Catch Us If You Can (or Having a Wild Weekend in the U.S.)is the first feature film directed by John Boorman. It’s an incredibly odd film, bordering on ’60s art-house but wrapped up within this pop movie for the Dave Clark Five.
The film came out in 1965, which was a year after the runaway success of The Beatles collaboration with Richard Lester, A Hard Day’s Night. The Dave Clark Five were named after their drummer, and around this time were considered serious rivals to the Beatles, so a pop film was a natural. Their big hit was “Glad All Over,” and Dave Clark had an astounding amount of control over the band’s recordings, which he still has to this day. They were the key band of the “Tottenham Sound” which was simply a silly marketing term to create a manufactured rivalry with the Mersey Beat as there were no other bands with the “Tottenham Sound.” The DC5 never made the jump to psychedelia, despite a few mildly psych-tinged singles, they stuck to a pretty basic rock n’ roll sound and were becoming old hat by 1967. The band split up in 1970, much like their old rivals The Beatles.
The film is in some ways the most interesting thing the group ever produced, and is such an anti-pop film in some ways that it’s kind of remarkable. It starts as basic a parody of Richard Lester’s anarchic style, with quick cuts etc,. but very quickly morphs into something entirely different. Unlike A Hard Day’s Night, the band members don’t play themselves but instead are a group of freelance stuntmen—Dave Clark was a movie stuntman pre-fame. Barbara Ferris plays Dinah, a model who is the face of “Meat For Go,” which is an obvious satirical jab at Dinah being seen as a piece of “meat” selling meat. Marianne Faithfull was offered the part, but turned it down, reportedly for being “too poppy.” Dinah and Dave Clark are both disillusioned by the commercial world, so they flee the set and go on an utterly aimless road trip through mid ’60s Britain. Her idea is that she’s going to buy an island so she can get away from everything. The heads of the advertising agency dispatch henchmen to try to track her down, which gives the whole film a slightly sinister quality.
It’s not a film with a huge amount of plot, but it’s a great off-beat movie that ends on this quite dour note. It feels kind of like a film about the end of the ‘60s, but made in the middle of the 60s so a bit ahead of its time… Head didn’t arrive ‘til 1968—and those two would make a great double bill. One of the places they stop is what is obviously a hippie commune (pre-actual-hippie), they are very obvious drug references that would not have gotten through the censors two years later. There’s another odd sequence with a middle-aged married swingers couple talking about “the youth of today,” with Dinah agreeing with them and the two twice to seduce this hipper youngsters.

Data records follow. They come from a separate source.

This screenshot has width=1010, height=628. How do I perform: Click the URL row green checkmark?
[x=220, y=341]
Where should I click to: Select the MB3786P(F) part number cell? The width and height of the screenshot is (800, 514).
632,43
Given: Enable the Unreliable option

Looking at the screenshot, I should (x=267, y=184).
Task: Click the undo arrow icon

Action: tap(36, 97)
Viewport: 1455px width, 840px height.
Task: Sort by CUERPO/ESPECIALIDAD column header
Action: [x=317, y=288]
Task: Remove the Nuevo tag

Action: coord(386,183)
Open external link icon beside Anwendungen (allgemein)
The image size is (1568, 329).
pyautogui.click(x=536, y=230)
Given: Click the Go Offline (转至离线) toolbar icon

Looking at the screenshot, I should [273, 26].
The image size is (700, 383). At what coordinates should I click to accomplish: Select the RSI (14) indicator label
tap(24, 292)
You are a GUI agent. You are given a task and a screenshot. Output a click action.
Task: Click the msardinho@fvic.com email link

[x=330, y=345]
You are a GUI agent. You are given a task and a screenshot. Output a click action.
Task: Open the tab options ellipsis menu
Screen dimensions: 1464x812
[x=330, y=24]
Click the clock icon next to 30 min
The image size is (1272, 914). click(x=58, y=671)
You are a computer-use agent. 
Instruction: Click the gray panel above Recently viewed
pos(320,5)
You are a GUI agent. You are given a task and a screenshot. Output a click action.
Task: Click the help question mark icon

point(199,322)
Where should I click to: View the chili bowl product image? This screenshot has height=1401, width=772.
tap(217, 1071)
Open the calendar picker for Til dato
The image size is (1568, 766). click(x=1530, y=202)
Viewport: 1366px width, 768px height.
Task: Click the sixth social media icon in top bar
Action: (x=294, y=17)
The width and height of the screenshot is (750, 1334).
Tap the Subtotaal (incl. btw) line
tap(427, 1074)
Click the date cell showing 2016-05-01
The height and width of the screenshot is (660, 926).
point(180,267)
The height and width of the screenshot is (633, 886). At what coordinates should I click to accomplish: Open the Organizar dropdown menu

The fact that Catch Us If You Can is the film Boorman made before Point Blank is baffling, but kind of genius. I don’t think anyone quite knows who the true auteur of the film is, given Clark’s extreme level of creative control. Bits will remind you of an Antonioni or Alain Resnais film, which of course young filmmakers like Boorman and the band members would have been watching. The centrepiece is a big fancy-dress party, with a very good Marx Brothers joke involving costume switches. That scene is quite memorable and lead singer Mike Smith as Jean Harlow! Barbara Ferris is pretty good in it, it’s a shame that she didn’t have much of a career afterwards. It’s weird anti-consumerist message predates The Monkees’ Head, which is more explicitly along those lines. Also, “Catch Us If You Can” is a better song than “Glad All Over.”
It’s great that this Blu-Ray is out, because it’s well worth seeing (although Boorman apparently not very happy with the film, seeing Catch Us If You Can as just something he did as a stepping stone to his “real film career”). The extras include an interview with film historian Matthew Sweet, who looks like he belongs on Blue Peter, plus shorter interviews with screenwriter Peter Nichols and set dresser Ian Whittaker.